Item coordinate data -
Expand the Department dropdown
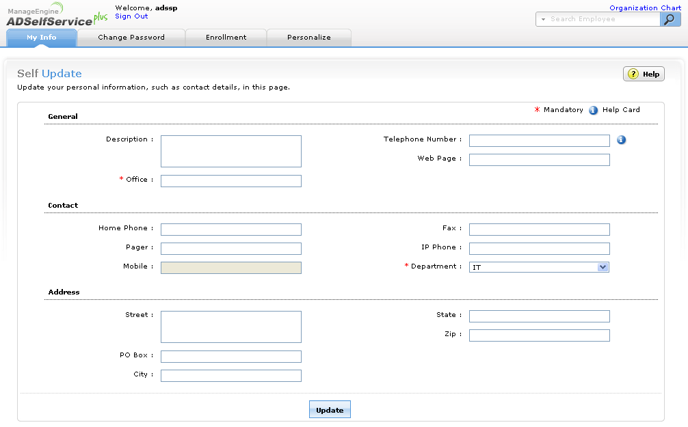Image resolution: width=688 pixels, height=427 pixels. pyautogui.click(x=603, y=267)
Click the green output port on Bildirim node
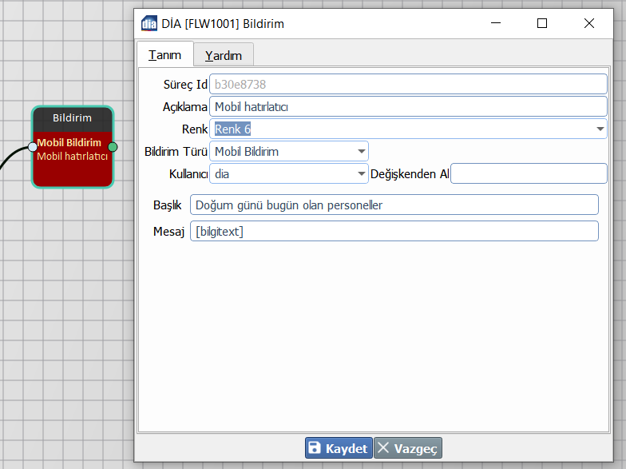This screenshot has width=626, height=469. click(113, 147)
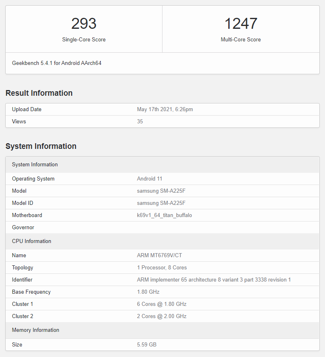Select the Governor row
The image size is (325, 357).
163,227
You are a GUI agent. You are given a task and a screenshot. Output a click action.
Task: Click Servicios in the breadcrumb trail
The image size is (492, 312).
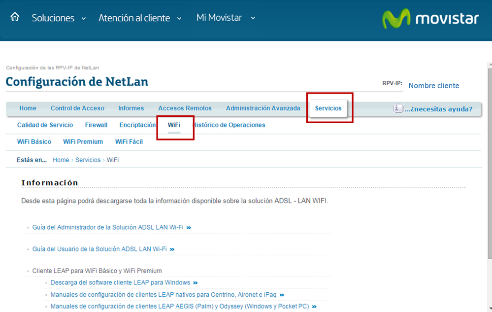[88, 160]
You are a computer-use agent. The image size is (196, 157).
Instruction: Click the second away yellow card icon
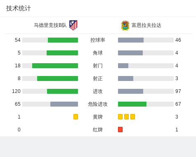126,117
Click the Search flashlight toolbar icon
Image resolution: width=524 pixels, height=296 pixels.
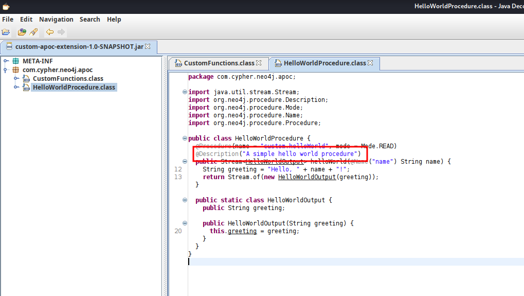coord(33,32)
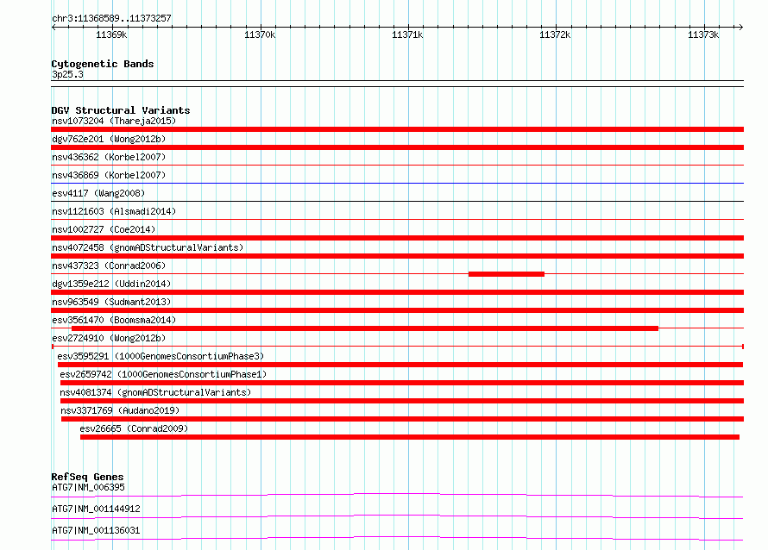Select the esv26665 (Conrad2009) variant label
Viewport: 768px width, 550px height.
click(133, 428)
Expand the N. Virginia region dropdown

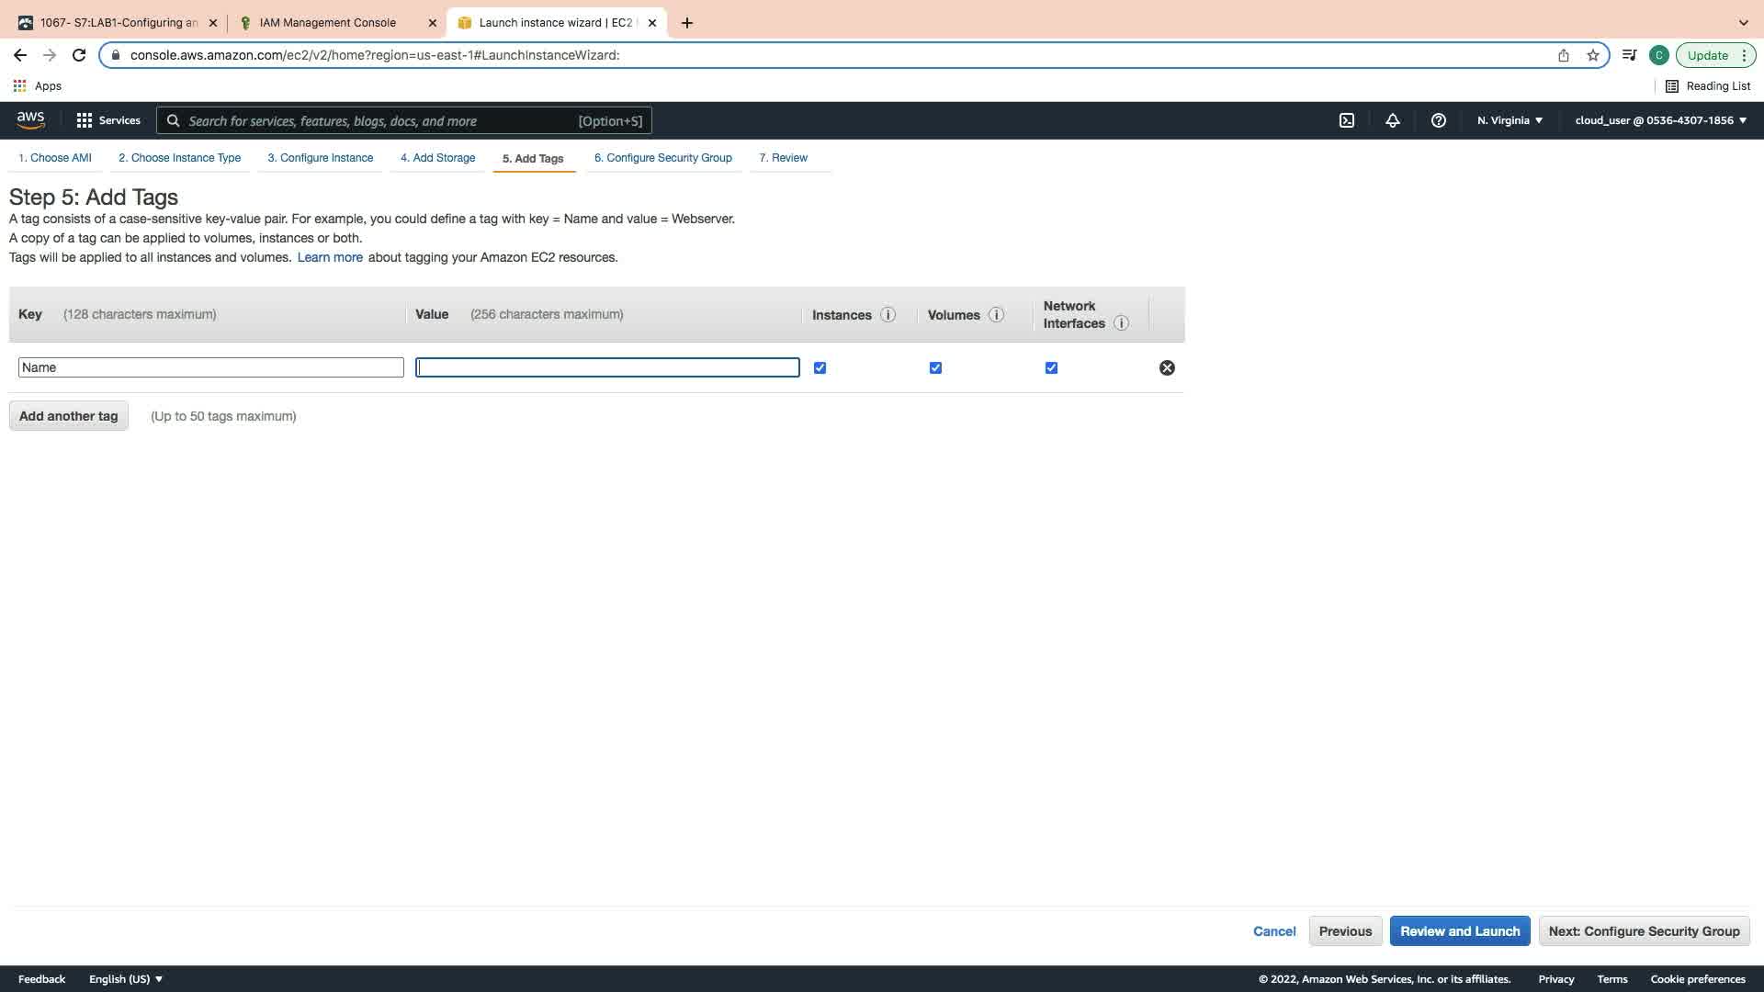pyautogui.click(x=1510, y=120)
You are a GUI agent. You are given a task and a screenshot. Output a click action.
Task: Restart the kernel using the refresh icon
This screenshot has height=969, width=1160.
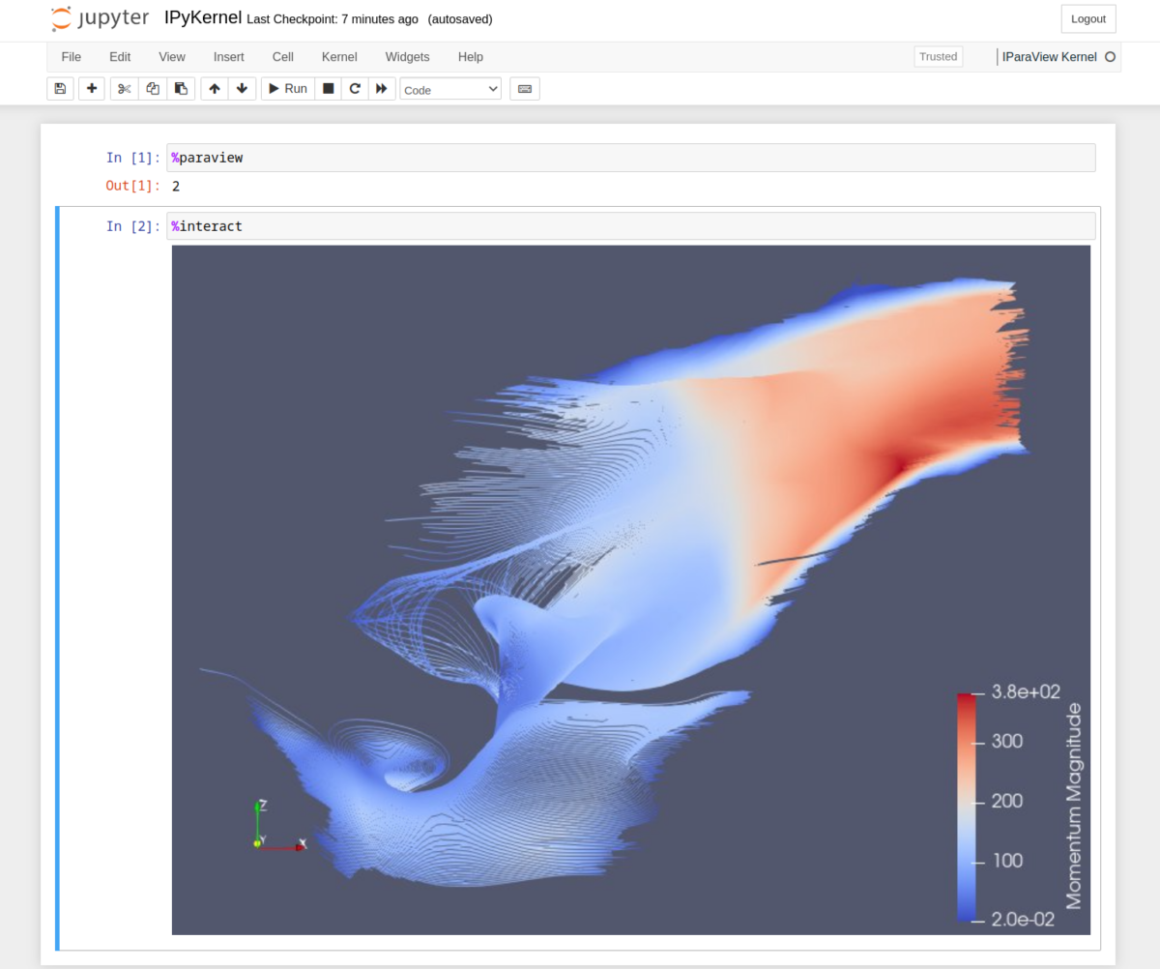point(355,88)
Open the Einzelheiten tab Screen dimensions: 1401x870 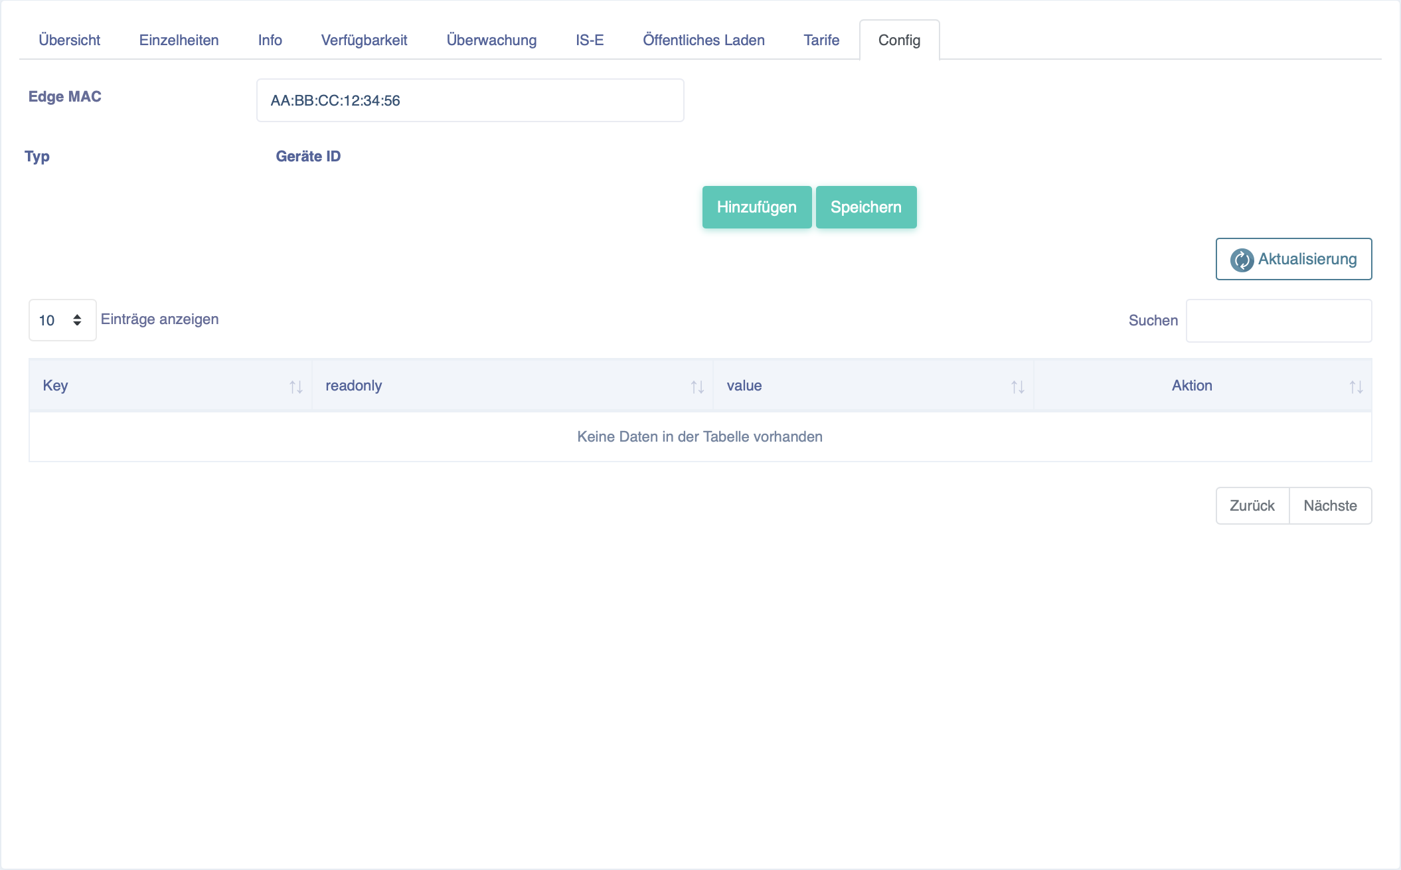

Short problem -
Rewrite the material above with "dropdown" changed to "menu" wherever it appears and everything else kept the same. Omit the pictures.

Solution to this problem -
Expand the Department menu
Image resolution: width=688 pixels, height=427 pixels. pyautogui.click(x=603, y=267)
Click the green output port on Bildirim node
This screenshot has width=626, height=469. click(113, 147)
Select the Governor row
The image size is (325, 357).
163,227
You are a GUI agent. You are given a task and a screenshot. Output a click action.
Task: Click Servicios in the breadcrumb trail
The image size is (492, 312).
[88, 160]
You are a computer-use agent. The image size is (196, 157).
Instruction: Click the second away yellow card icon
126,117
Click the Search flashlight toolbar icon
Image resolution: width=524 pixels, height=296 pixels.
coord(33,32)
Select the esv26665 (Conrad2009) variant label
Viewport: 768px width, 550px height.
click(133, 428)
Expand the N. Virginia region menu

pyautogui.click(x=1510, y=120)
You are a GUI agent. You are given a task and a screenshot. Output a click action.
Task: Restart the kernel using the refresh icon
This screenshot has height=969, width=1160.
point(355,88)
Open the Einzelheiten tab Screen dimensions: 1401x870 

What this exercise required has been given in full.